## begin SUPPLIED RECORDS

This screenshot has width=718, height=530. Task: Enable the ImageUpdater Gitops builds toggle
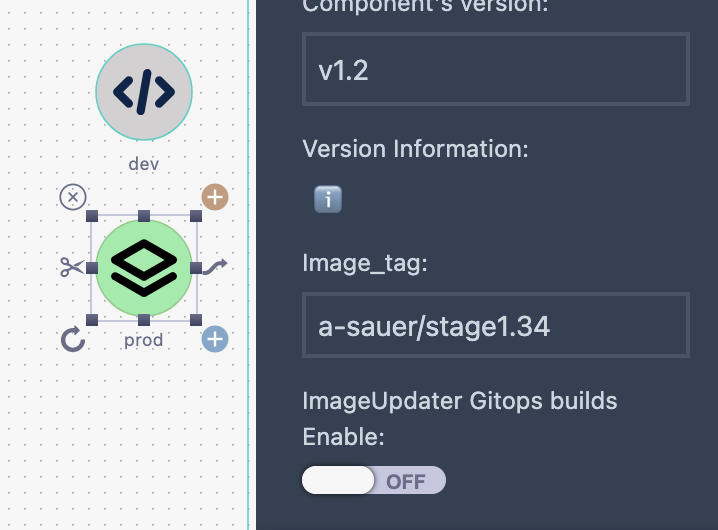pos(373,481)
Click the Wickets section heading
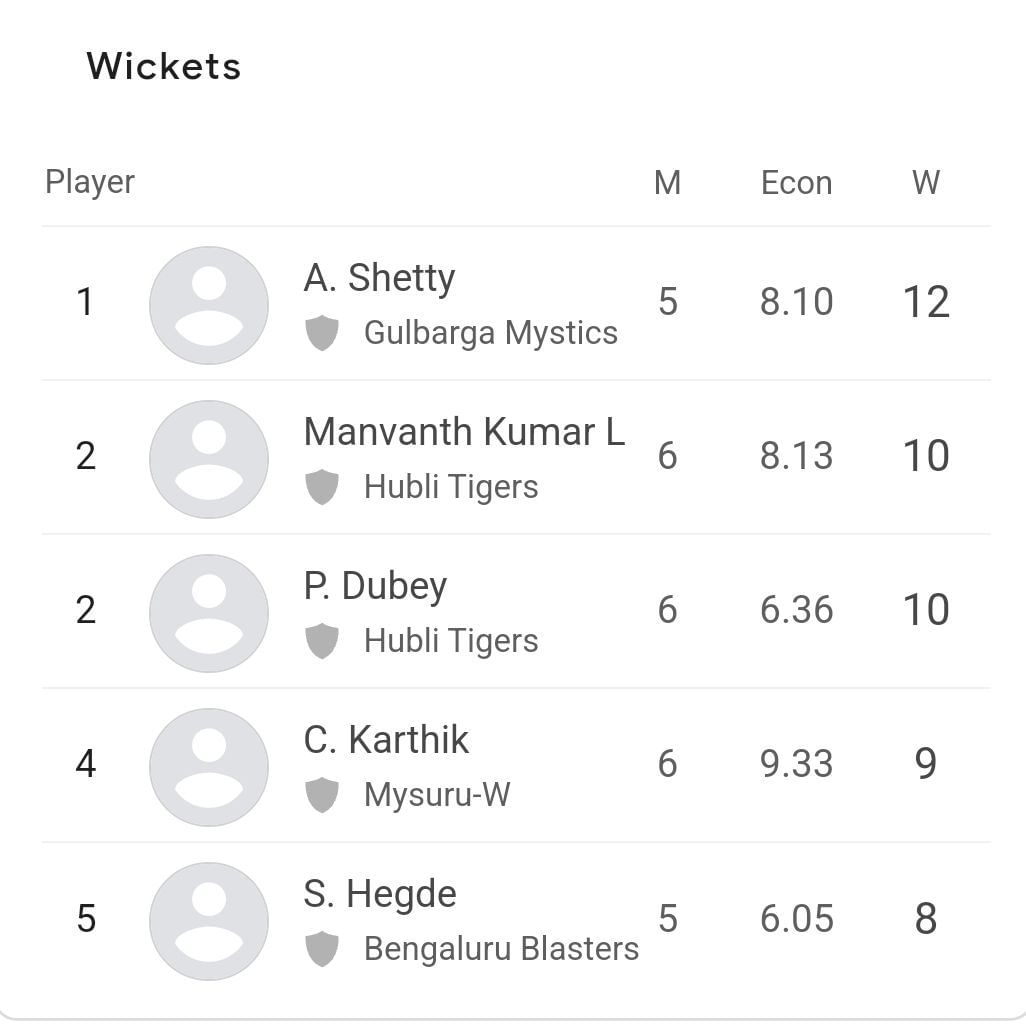The height and width of the screenshot is (1026, 1026). coord(164,67)
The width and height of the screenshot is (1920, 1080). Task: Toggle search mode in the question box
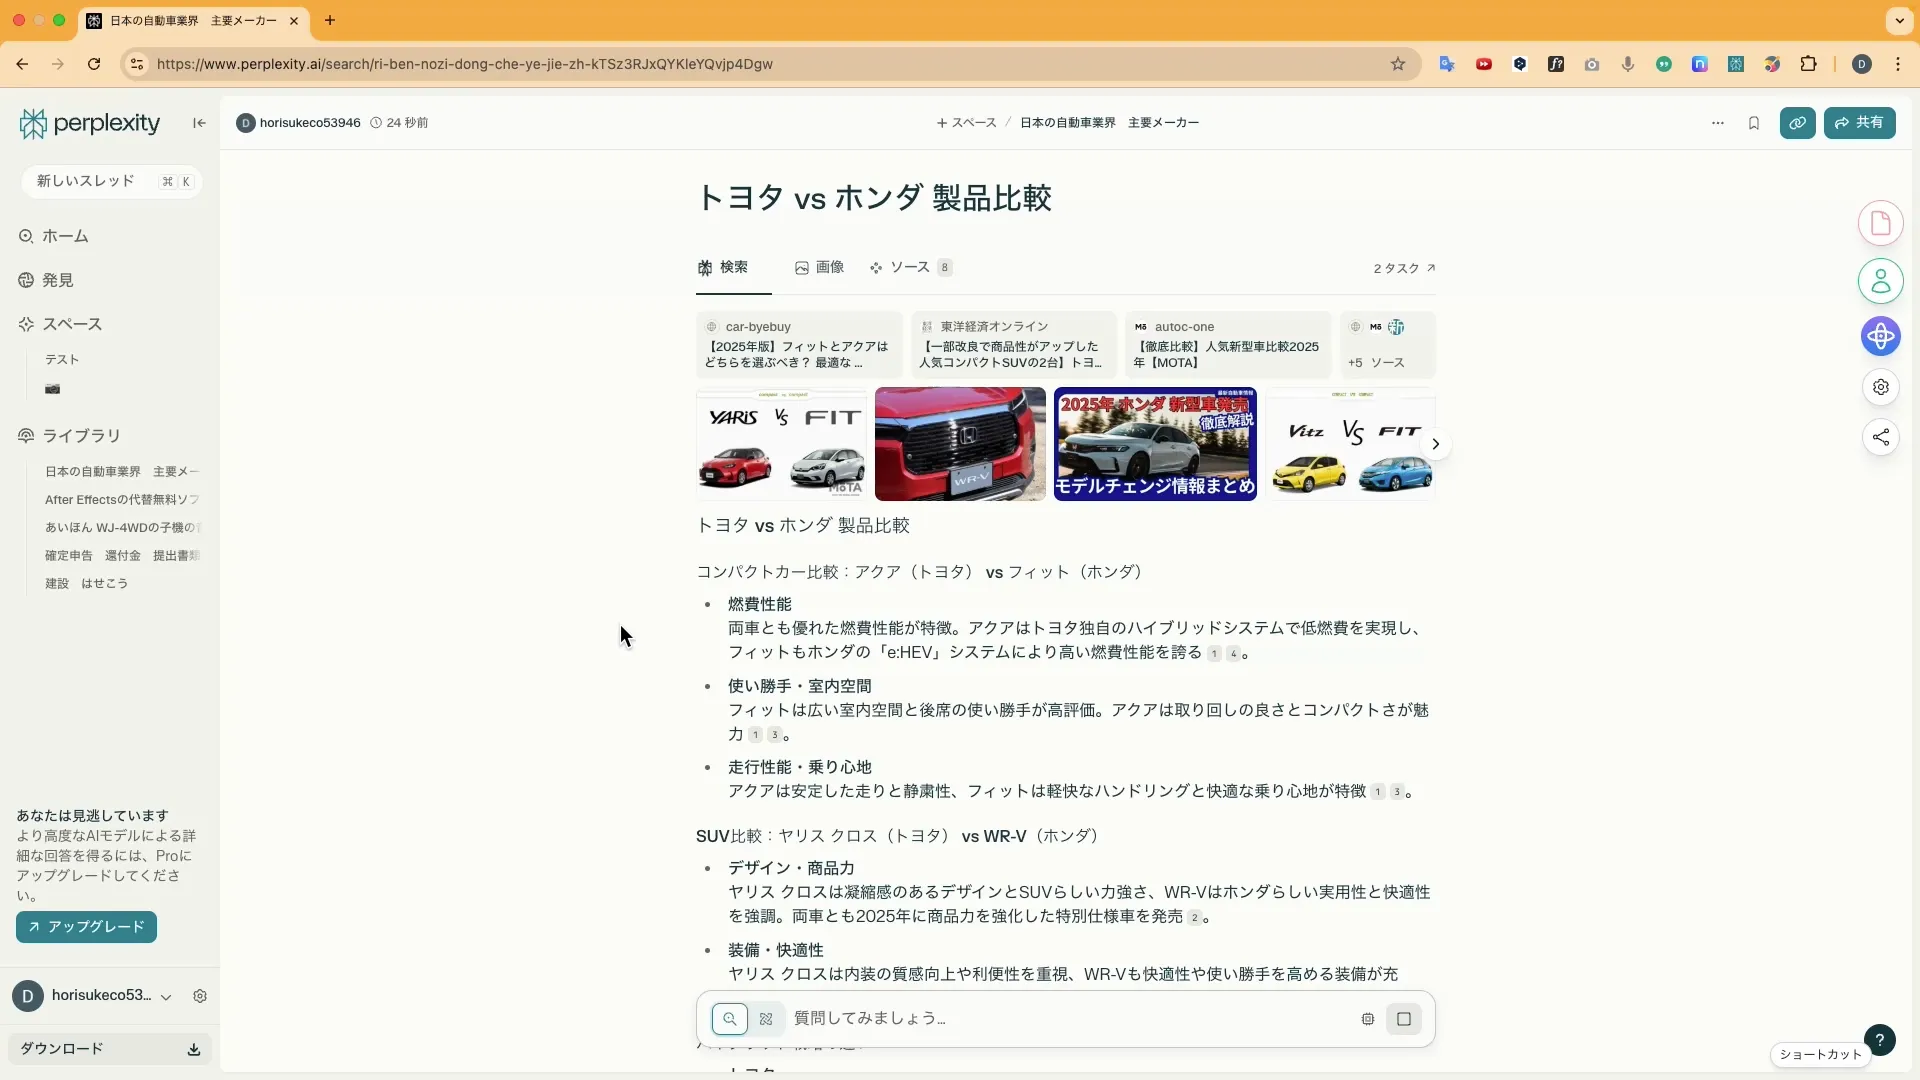[731, 1019]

## end SUPPLIED RECORDS

YOUR OBJECTIVE.
Render each line of the data above as a row of a Markdown table with the columns "Row" and "Data line," skipping any blank lines. Leave the pictures out of your table.

RESPONSE.
| Row | Data line |
|---|---|
| 1 | This screenshot has width=718, height=530. Task: Enable the ImageUpdater Gitops builds toggle |
| 2 | pos(373,481) |
| 3 | Click the Wickets section heading |
| 4 | The height and width of the screenshot is (1026, 1026). coord(164,67) |
| 5 | The width and height of the screenshot is (1920, 1080). Task: Toggle search mode in the question box |
| 6 | [731, 1019] |